The Legacy News blog mentioned that the 1900 US Census is available (except for Hawaii and Alaska) at the FamilySearch Labs Record Search web site. Read his post "How good are the Family Search Indexing Indexes?" about his successful search on the site.
You have to be a registered user of this site (it is easy). Once you are signed on, you can search all of the indexed collections or select one of the collections from the list of databases.
I clicked on the 1900 United States Census and put a name in the search box - I used Leroy Thompson, born 1880 in Tennessee (because I can't find him in the 1900 census and wondered if Ancestry and HQO missed him).
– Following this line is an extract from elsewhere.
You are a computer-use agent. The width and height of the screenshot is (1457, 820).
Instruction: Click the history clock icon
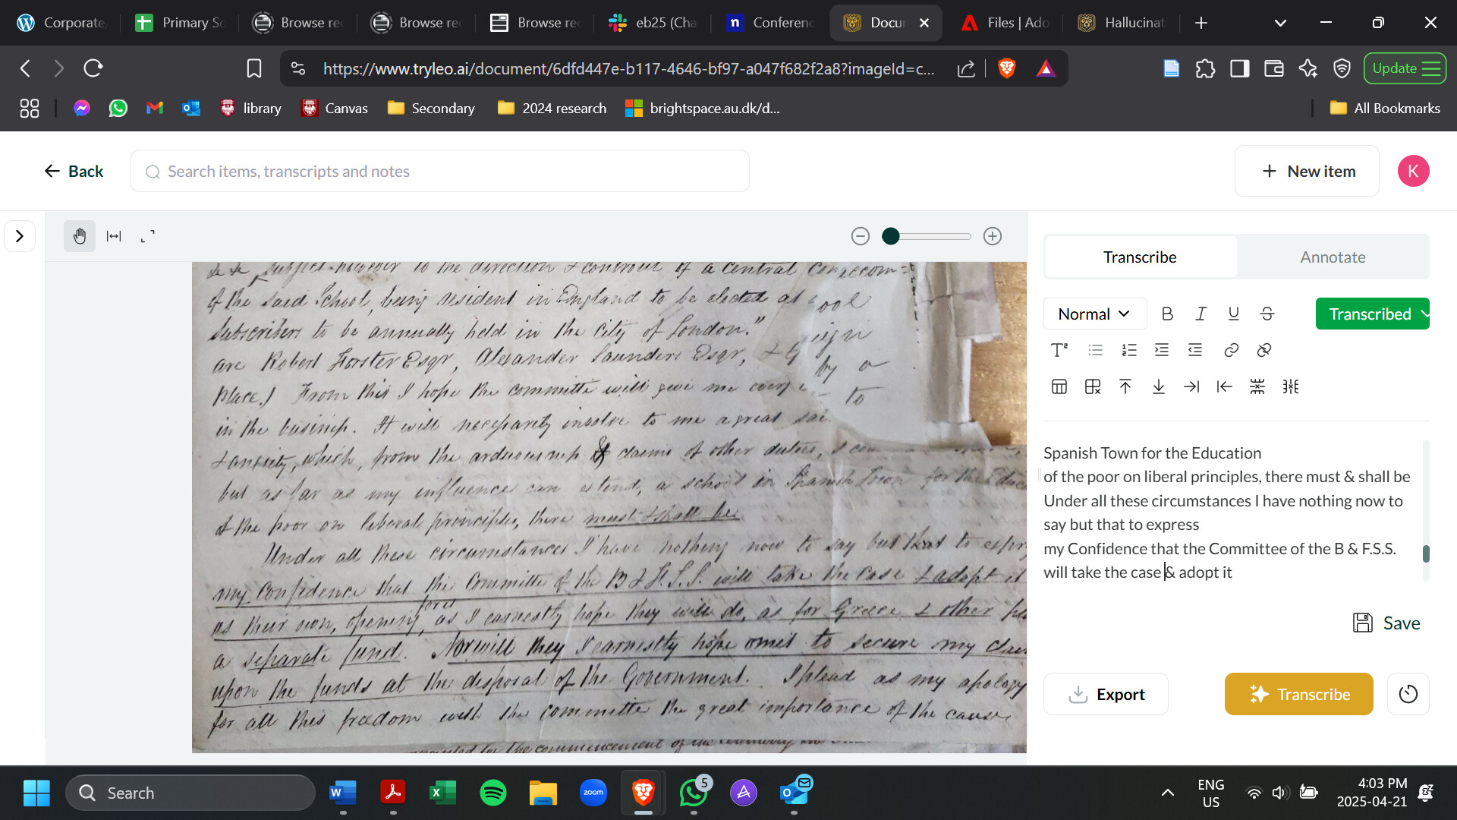click(1408, 694)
The search results came back with 3,900 partial matches, all 3-stars or less (no 4 or 5 stars). It didn't find any Leroy Thompson born in 1880 in Tennessee. I clicked on one of the other 3-star Leroys near the top of the list, and the link took me to a summary page for that person.
I clicked on "View Original Image" and the census page image took a very long time to come up (like three minutes) - I'm wondering if this happens on every image, or just the first one?
There is an image zoom tool in the upper right hand corner, and a thumbnail image in the lower right hand corner that shows the visible portion of the whole page. You can move around on the image by dragging your mouse over the image.
You can navigate to the Next, Previous or any other numbered page in the enumeration district. You can navigate to the Previous or Next match on the list. I saved an image, and it saved as a JPG file (3720 x 3768, 1.240 mb). You can print the image, and you get the full page as a portrait print. Both the Save and Print operations took a long time (like 60 seconds) to work.
This is great news for online researchers. The 1900 US Census is online for FREE, but you'll have to be patient with the system until the bugs are worked out. It will be interesting to see how their servers will react when more people start using this database.